In [None]:
from sklearn.model_selection import train_test_split, StratifiedShuffleSplit
import numpy as np
import pandas as pd
import matplotlib.pyplot as plt

## Getting the data

In [None]:
housing = pd.read_csv("/home/jupyter/hands-on-ml/data/housing.csv")

In [None]:
housing["income_cat"] = pd.cut(housing["median_income"],
                               bins=[0., 1.5,3.0, 4.5, 6., np.inf],
                               labels=[1,2,3,4,5])

In [None]:
split = StratifiedShuffleSplit(n_splits=1, test_size=0.2, random_state=42)
for train_index, test_index in split.split(housing, housing["income_cat"]):
    strat_train_data = housing.loc[train_index]
    strat_test_data = housing.loc[test_index]

In [None]:
for set_ in (strat_train_data, strat_test_data):
    set_.drop("income_cat", axis=1, inplace=True)

## Visualizing Geographical Data

In [None]:
# We should avoid seeing test data. So, make a copy of the training dataset
housing = strat_train_data.copy()

In the following plot we will be able to see the high-density areas.

In [None]:
housing.plot(kind='scatter', x='longitude', y='latitude', alpha=0.1)

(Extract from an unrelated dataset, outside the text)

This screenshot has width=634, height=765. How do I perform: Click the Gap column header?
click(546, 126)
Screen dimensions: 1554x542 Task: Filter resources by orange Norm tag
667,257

Let's look at housing price. The radius of each circle represents the distric's population(option s) and the color represents the price (option c). We will use a predefined color map (option cmap) called jet, which ranges from blue (low values) to red (high prices).

In [None]:
housing.plot(kind='scatter',
             x='longitude',
             y='latitude',
             alpha=0.4,
             s=housing['population']/100,
             label='population',
             figsize = (10,7),
             c='median_house_value',
             cmap=plt.get_cmap('jet'),
             colorbar=True)
plt.legend()